### THE TASK
Among the entries below, find the lines holding "December" and copy them.

Stored data:
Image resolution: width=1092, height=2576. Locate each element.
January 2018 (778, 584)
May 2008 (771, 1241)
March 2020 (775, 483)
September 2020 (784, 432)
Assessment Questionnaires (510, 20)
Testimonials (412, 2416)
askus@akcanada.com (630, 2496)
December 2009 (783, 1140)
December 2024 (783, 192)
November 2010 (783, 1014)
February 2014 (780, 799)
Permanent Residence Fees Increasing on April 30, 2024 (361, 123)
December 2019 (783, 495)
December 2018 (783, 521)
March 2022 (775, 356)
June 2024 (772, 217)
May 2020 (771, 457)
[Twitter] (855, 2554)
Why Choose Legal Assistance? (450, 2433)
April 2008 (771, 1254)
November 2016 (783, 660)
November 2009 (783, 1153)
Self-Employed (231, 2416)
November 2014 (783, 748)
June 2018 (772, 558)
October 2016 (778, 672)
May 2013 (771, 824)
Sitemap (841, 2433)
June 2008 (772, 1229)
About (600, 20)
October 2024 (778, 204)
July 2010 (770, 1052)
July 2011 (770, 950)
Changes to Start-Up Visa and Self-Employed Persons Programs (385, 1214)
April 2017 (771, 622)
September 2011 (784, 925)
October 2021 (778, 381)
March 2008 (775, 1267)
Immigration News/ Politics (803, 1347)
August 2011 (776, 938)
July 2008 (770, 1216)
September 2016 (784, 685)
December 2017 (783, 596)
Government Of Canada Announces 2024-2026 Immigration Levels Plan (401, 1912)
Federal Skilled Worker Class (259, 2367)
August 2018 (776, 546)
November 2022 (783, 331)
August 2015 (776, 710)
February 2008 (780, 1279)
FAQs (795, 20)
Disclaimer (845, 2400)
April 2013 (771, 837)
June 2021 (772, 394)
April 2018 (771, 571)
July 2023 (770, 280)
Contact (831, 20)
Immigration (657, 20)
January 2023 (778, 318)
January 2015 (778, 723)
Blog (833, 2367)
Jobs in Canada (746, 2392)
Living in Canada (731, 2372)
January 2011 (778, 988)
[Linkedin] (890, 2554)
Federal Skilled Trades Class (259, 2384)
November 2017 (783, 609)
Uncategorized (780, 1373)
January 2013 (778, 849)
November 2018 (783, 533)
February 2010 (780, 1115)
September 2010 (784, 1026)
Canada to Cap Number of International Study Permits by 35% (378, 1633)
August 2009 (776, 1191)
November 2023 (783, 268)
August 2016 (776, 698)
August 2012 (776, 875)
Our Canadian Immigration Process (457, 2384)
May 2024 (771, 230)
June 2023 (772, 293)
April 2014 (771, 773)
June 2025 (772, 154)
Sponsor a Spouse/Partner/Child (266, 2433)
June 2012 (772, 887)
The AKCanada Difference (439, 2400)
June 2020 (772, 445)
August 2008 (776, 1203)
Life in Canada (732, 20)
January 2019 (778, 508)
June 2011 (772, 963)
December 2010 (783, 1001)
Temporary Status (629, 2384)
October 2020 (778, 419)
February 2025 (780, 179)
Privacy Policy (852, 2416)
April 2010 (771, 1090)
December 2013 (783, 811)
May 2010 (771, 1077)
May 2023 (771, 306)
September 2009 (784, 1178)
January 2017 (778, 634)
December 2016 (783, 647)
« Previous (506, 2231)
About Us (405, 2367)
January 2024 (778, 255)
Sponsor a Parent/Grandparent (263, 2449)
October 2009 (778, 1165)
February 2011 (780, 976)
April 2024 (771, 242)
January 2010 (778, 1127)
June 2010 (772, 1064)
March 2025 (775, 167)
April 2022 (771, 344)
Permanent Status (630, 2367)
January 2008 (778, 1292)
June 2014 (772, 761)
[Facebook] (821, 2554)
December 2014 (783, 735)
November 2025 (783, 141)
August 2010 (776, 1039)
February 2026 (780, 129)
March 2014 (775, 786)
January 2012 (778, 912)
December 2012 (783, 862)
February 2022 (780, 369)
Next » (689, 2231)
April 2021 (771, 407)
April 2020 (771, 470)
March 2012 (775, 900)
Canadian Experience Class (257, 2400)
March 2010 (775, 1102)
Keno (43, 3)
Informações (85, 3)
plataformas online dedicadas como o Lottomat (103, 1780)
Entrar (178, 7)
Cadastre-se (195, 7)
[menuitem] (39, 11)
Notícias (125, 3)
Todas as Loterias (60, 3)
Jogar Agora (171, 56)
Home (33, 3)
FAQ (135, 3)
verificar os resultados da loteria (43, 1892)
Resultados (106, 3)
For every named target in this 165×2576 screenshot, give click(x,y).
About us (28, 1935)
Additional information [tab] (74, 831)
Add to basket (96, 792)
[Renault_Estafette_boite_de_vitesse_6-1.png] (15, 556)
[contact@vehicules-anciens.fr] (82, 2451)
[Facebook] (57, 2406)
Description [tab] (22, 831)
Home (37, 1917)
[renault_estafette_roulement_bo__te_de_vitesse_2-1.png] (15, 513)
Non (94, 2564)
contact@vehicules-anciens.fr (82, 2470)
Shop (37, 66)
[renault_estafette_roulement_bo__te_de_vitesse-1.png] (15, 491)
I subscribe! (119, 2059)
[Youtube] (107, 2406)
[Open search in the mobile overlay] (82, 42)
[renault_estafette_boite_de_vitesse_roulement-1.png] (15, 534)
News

### SOLUTION FOR THIS PROBLEM
December 2009 (783, 1140)
December 2024 (783, 192)
December 2019 (783, 495)
December 2018 (783, 521)
December 2017 (783, 596)
December 2010 (783, 1001)
December 2013 (783, 811)
December 2016 (783, 647)
December 2014 (783, 735)
December 2012 (783, 862)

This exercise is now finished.